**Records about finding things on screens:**

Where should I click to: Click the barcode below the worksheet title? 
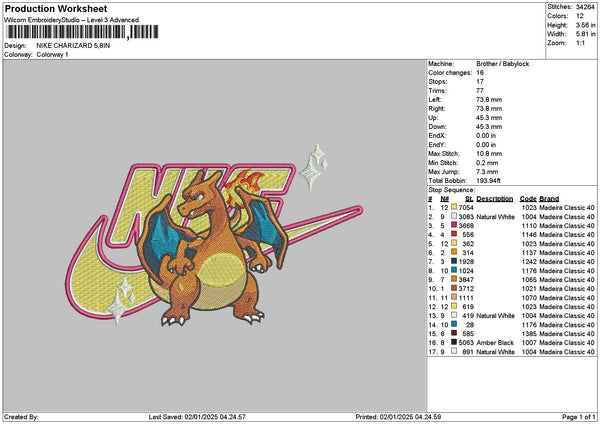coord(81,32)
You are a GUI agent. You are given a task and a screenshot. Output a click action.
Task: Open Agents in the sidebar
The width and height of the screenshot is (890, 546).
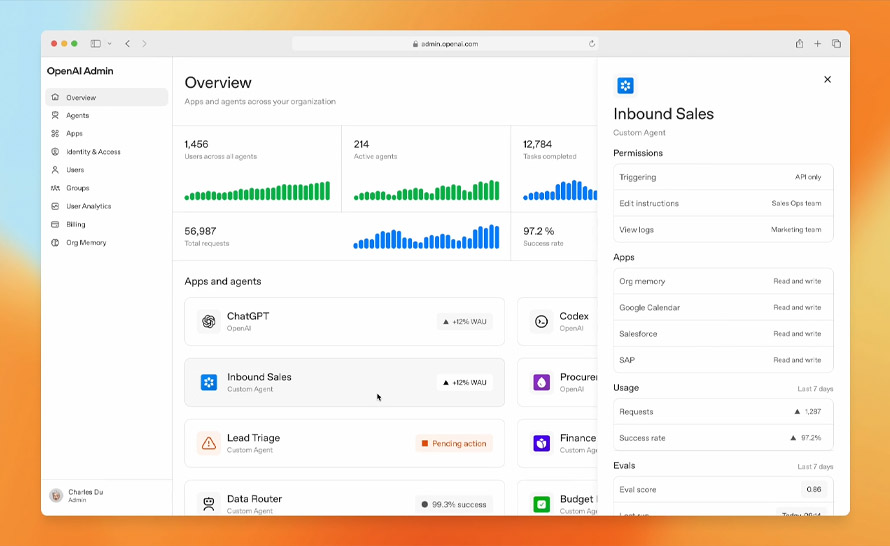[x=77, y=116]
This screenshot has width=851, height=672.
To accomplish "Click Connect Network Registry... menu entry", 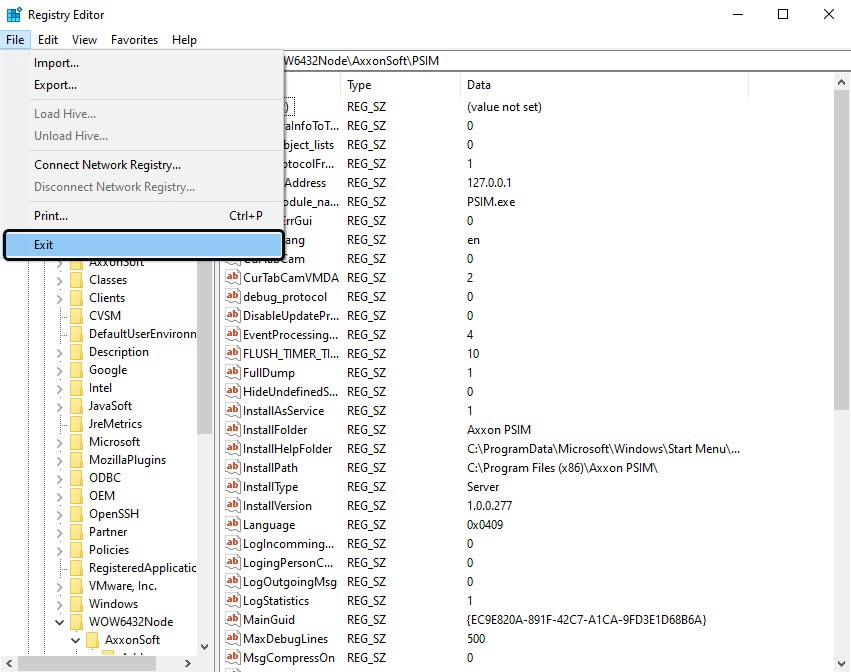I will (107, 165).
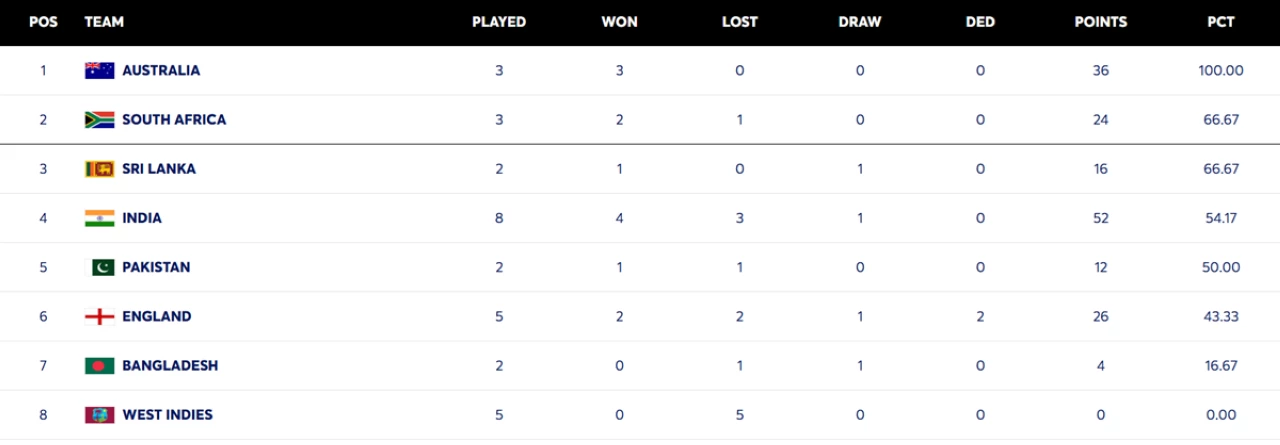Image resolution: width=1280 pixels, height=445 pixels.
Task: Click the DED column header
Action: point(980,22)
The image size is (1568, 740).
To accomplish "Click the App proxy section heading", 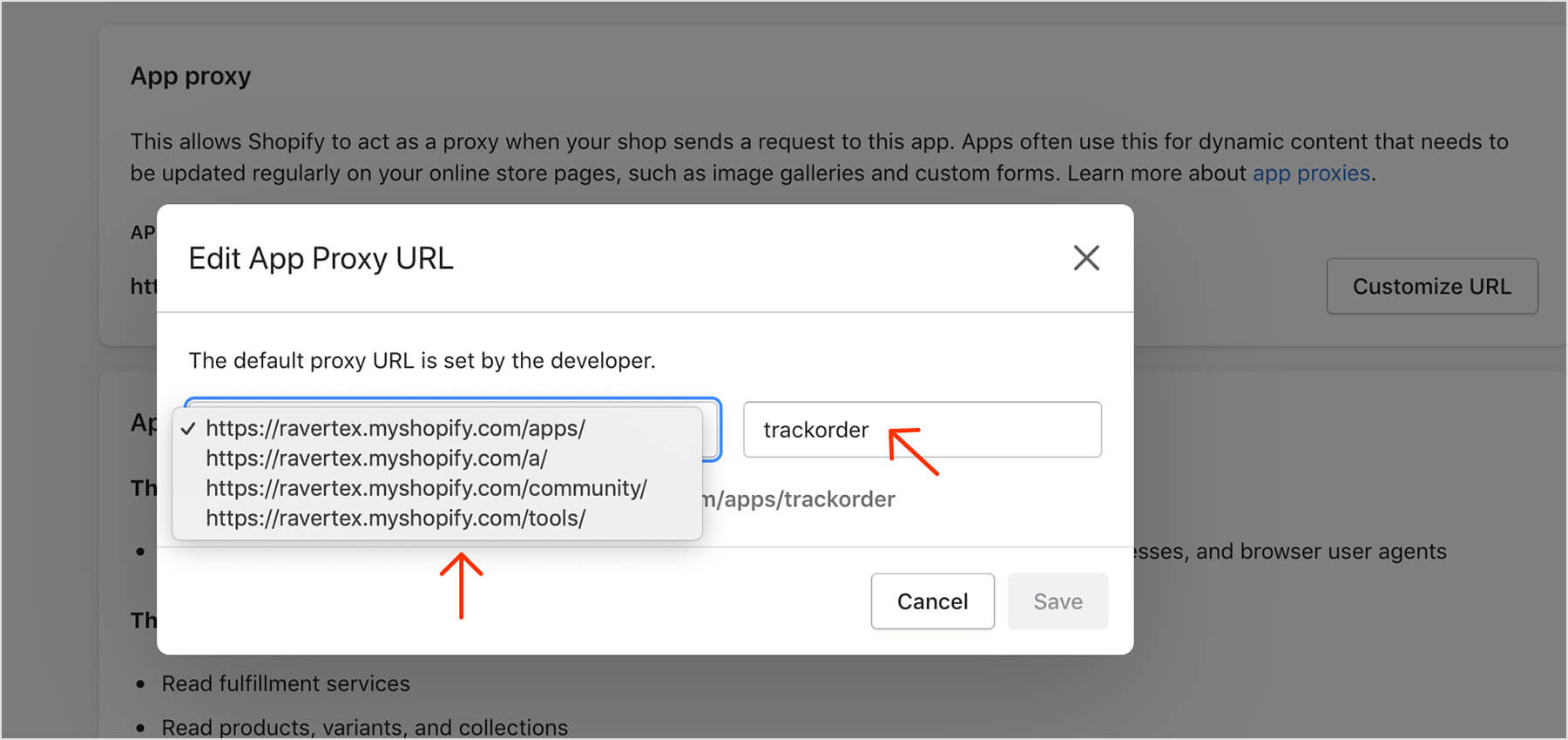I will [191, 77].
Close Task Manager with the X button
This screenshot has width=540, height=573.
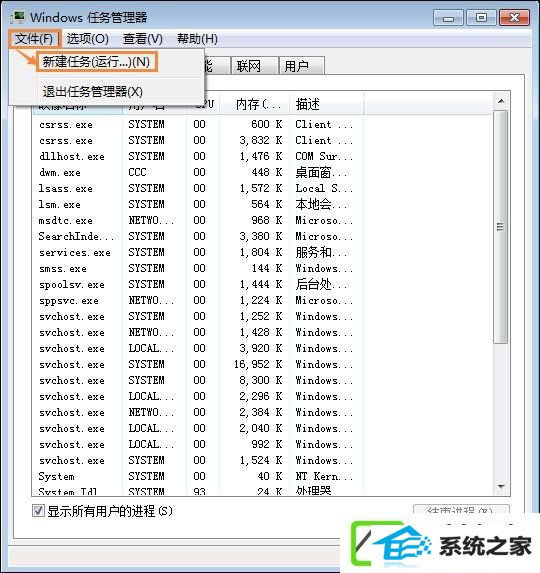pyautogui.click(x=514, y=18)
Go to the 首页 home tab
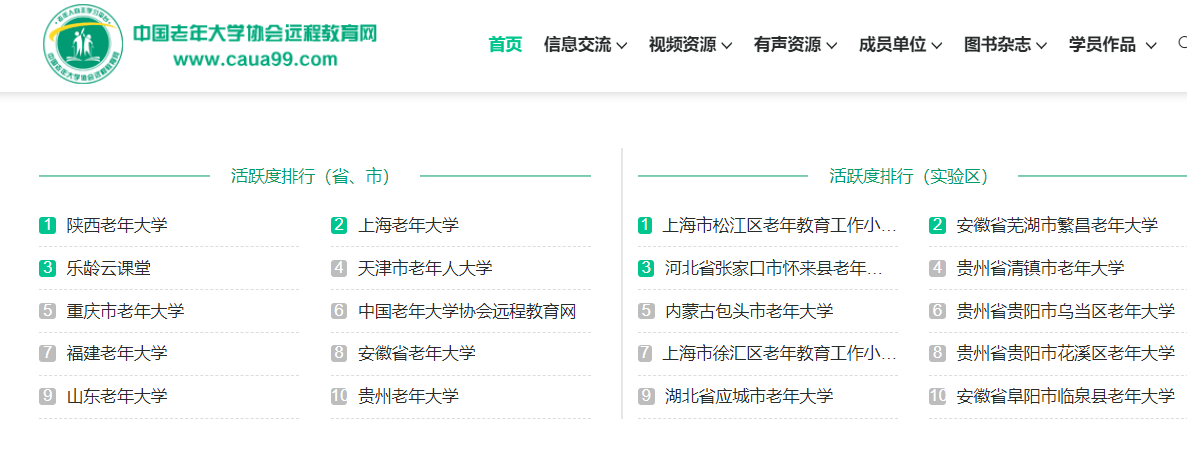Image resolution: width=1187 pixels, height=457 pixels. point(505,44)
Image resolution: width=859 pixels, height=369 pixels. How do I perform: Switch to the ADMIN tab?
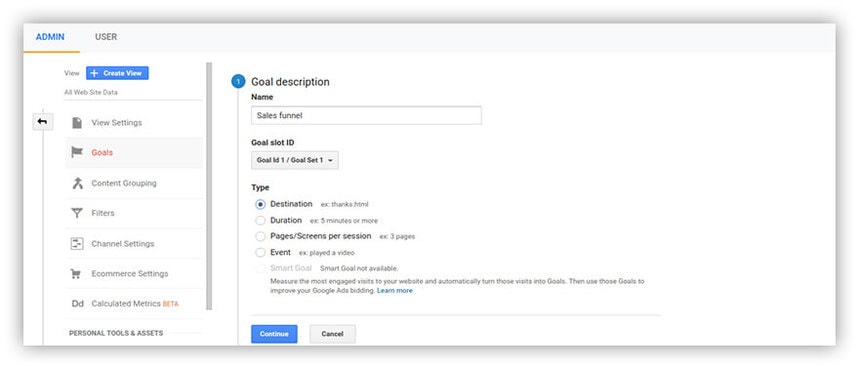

**Exercise directions:** Rewrite the listing from the line with "You are a GUI" to the line with "[x=77, y=116]", changing "sidebar" to "side panel" and keeping everything else the same. Leave the pictures out.

**Right answer:**
You are a GUI agent. You are given a task and a screenshot. Output a click action.
Task: Open Agents in the side panel
The width and height of the screenshot is (890, 546).
[x=77, y=116]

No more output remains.